Article 3203 by Dave Sindelar
Viewing Date: 3-26-2010
Posting Date: 5-22-2010
Directed by John Boorman
Featuring Jon Voight, Burt Reynolds, Ned Beatty
Country: USA
What it is: Tense adventure drama

Four men from the city take a canoe trip on a backwoods river prior to the area being converted into a huge lake. When two of the men are sexually assaulted by backwoodsman, the other two come to their rescue and kill one of the assaulters. Then they are faced with a dilemma; report the incident to the police and face the danger of not being believed due to being strangers in a close-knit community, or try to cover up the incident. And the other assaulter is still out there…

I’ve always admired this harrowing exploration of what it must be like to be strangers in a strange land caught in a compromising situation, and the movie does such a fine job of exploring its various themes (civilization vs. wilderness, guilt, fear, what men will do when they are desperate, etc.) that it remains engrossing from beginning to end.

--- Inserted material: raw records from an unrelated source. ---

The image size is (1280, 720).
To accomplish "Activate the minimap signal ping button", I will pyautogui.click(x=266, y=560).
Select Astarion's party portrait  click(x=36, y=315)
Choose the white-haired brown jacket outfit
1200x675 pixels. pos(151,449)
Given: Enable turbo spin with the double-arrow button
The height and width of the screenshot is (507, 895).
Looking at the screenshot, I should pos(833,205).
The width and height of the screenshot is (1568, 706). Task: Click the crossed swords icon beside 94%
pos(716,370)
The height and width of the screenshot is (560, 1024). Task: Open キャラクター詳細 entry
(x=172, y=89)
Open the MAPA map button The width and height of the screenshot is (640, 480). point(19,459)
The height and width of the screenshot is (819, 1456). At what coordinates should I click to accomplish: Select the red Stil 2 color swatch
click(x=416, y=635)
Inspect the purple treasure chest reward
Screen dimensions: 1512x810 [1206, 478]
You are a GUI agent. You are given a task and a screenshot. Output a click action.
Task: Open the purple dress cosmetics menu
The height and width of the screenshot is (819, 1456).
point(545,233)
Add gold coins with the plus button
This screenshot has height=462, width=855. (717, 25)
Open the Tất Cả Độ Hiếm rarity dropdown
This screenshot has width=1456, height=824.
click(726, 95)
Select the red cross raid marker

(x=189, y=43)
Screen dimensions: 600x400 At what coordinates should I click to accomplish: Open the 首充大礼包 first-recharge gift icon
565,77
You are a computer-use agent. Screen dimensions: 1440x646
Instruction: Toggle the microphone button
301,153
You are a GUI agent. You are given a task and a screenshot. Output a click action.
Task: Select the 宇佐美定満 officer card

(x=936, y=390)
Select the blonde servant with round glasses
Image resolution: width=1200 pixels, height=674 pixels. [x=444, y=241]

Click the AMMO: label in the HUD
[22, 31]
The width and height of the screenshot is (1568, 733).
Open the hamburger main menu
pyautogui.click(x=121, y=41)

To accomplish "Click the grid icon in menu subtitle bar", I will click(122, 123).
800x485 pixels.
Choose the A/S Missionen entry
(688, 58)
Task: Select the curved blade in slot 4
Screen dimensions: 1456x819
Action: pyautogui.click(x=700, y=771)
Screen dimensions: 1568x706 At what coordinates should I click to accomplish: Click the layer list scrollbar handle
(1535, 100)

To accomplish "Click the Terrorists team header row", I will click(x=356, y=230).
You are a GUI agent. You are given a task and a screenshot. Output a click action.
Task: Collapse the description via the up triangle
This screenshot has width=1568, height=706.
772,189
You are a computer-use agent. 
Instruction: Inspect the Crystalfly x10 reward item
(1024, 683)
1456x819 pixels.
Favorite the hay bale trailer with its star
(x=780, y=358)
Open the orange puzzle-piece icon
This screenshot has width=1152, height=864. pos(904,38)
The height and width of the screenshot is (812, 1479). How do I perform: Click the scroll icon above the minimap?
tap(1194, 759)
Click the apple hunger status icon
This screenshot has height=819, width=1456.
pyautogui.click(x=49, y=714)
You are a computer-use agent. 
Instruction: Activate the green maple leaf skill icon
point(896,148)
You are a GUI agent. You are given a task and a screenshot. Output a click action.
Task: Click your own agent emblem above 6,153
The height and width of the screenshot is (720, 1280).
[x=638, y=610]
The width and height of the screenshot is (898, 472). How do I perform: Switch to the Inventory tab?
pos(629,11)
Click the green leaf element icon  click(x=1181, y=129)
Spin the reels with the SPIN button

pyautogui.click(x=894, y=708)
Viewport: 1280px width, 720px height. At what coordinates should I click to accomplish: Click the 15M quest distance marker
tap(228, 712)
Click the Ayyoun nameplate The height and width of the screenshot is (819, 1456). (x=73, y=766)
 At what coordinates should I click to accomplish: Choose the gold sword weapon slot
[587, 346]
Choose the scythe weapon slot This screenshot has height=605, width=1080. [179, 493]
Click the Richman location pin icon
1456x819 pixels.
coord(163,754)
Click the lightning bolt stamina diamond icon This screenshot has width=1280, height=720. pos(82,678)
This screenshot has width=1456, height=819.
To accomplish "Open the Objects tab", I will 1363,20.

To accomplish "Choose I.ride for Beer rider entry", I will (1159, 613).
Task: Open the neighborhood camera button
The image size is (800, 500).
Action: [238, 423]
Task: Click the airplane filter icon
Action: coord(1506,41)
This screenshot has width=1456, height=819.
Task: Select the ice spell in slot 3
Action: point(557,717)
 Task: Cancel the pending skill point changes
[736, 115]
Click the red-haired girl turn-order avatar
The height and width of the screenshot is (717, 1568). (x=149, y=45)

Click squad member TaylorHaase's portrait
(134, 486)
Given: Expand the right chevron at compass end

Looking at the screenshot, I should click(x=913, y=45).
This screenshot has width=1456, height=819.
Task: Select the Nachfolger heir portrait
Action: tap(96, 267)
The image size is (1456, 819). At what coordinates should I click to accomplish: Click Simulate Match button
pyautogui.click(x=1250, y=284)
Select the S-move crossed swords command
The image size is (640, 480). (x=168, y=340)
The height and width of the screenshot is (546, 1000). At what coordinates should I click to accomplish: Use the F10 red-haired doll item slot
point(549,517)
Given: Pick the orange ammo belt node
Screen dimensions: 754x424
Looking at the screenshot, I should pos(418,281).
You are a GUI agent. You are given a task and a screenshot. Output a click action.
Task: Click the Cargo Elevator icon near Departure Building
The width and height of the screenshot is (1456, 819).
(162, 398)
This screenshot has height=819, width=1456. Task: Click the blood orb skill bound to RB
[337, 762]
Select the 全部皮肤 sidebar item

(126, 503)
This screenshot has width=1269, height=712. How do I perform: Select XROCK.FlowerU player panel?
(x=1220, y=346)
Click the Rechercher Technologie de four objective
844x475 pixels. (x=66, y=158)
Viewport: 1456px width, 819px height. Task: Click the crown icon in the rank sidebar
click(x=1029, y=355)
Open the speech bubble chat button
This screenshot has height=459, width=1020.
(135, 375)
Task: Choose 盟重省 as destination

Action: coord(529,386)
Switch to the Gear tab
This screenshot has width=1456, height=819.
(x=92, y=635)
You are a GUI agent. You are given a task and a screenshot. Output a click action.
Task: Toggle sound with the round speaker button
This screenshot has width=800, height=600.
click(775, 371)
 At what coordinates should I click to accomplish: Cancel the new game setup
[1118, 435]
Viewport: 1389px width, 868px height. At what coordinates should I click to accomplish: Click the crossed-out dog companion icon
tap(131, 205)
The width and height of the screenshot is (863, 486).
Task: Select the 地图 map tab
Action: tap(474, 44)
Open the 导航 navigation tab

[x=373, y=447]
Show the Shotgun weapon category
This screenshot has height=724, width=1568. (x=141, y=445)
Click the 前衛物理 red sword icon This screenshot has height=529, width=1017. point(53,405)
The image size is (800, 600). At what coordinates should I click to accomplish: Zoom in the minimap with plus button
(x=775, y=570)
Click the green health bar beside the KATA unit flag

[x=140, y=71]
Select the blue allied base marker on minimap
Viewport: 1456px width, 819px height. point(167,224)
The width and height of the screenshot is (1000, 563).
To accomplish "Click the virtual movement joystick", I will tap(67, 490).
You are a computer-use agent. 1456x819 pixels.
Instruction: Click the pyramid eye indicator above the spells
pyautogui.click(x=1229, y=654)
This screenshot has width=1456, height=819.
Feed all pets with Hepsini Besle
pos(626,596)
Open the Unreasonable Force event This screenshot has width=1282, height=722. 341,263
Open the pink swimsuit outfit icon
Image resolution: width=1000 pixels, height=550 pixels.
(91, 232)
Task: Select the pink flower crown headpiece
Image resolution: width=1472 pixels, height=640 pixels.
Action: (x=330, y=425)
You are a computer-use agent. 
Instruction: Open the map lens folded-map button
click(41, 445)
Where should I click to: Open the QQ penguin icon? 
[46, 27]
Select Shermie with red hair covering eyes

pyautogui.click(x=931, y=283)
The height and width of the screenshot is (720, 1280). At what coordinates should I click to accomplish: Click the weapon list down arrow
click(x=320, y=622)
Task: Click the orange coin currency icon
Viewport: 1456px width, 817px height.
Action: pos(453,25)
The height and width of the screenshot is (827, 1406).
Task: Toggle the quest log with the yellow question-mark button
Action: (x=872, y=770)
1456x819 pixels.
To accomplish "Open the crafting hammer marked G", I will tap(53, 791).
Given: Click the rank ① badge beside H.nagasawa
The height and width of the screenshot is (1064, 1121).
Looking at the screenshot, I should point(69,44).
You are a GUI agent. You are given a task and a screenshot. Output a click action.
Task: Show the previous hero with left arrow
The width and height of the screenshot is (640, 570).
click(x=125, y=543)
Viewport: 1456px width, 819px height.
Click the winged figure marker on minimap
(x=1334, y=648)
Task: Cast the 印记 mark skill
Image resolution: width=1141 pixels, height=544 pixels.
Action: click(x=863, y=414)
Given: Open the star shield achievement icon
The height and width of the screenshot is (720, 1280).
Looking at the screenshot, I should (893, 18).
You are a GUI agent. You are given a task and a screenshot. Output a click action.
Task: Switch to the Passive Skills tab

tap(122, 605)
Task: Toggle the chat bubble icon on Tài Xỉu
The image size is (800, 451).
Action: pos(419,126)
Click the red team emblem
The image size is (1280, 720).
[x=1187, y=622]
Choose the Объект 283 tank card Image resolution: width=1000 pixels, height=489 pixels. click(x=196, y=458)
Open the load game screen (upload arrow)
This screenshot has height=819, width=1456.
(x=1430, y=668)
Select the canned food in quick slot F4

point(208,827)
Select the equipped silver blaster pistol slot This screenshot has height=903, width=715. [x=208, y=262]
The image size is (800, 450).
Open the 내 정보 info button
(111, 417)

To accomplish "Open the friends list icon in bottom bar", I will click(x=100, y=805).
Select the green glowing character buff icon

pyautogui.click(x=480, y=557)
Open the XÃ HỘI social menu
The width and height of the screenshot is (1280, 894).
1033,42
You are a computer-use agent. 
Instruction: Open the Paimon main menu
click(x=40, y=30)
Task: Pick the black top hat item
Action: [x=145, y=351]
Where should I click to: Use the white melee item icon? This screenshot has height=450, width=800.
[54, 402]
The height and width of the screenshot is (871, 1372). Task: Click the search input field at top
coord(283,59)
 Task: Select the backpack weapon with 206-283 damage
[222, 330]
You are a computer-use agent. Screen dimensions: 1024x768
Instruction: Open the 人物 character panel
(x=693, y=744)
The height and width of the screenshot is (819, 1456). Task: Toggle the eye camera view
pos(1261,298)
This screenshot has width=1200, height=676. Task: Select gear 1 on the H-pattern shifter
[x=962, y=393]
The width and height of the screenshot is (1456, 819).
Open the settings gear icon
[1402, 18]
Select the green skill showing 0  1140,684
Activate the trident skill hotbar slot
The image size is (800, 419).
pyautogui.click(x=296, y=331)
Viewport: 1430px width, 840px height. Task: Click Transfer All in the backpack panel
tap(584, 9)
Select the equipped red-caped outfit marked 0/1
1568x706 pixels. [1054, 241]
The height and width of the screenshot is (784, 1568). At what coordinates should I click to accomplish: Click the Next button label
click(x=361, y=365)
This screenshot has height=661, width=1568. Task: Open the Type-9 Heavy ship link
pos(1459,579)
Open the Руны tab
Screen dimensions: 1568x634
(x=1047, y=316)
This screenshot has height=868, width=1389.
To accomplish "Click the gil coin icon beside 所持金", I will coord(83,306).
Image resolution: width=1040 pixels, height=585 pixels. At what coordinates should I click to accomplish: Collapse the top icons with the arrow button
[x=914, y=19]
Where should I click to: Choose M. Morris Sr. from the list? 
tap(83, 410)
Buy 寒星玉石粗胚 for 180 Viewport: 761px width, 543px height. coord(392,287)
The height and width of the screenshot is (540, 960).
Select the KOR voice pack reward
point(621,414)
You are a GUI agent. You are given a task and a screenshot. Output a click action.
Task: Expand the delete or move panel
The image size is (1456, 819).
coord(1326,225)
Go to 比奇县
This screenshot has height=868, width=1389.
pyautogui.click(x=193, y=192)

Add to that the fine performances from the four leads (two of which, Ned Beatty and Ronny Cox, were making their movie debuts) as well as their courage and commitment (it’s amazing to see how well they remain in character while performing their own stunts), the bravura direction of John Boorman, the wonderful cinematography and the stunning use of “Dueling Banjos”, and you have an indelible cinematic experience. Even the minor parts are well performed, with Billy Redden as the banjo-playing boy, Bill McKinney and Herbert Coward as the two backwoodsman, and author James Dickey as a sheriff standouts. The occasional ambiguities only add to the tension of the story. I certainly don’t question this movie’s status as a classic.

However, for this series, the main question is whether it qualifies for inclusion here. I’m covering it because “The Motion Picture Guide” classifies it as horror, but since I’ve questioned their genre assignments, I feel compelled to do so again. There’s no doubt that it’s scary at moments, and the whole story could be described as nightmarish, but it’s really not a horror-style nightmare. Perhaps the most relevant element in this regard is the movie’s touching upon the concepts of degeneracy and inbreeding, especially during the opening scenes. Still, on a lighter note, I can’t help but remember a segment of SCTV in which Count Floyd hosts a “scary” talk show, with one of his guests being the banjo-playing boy from this movie.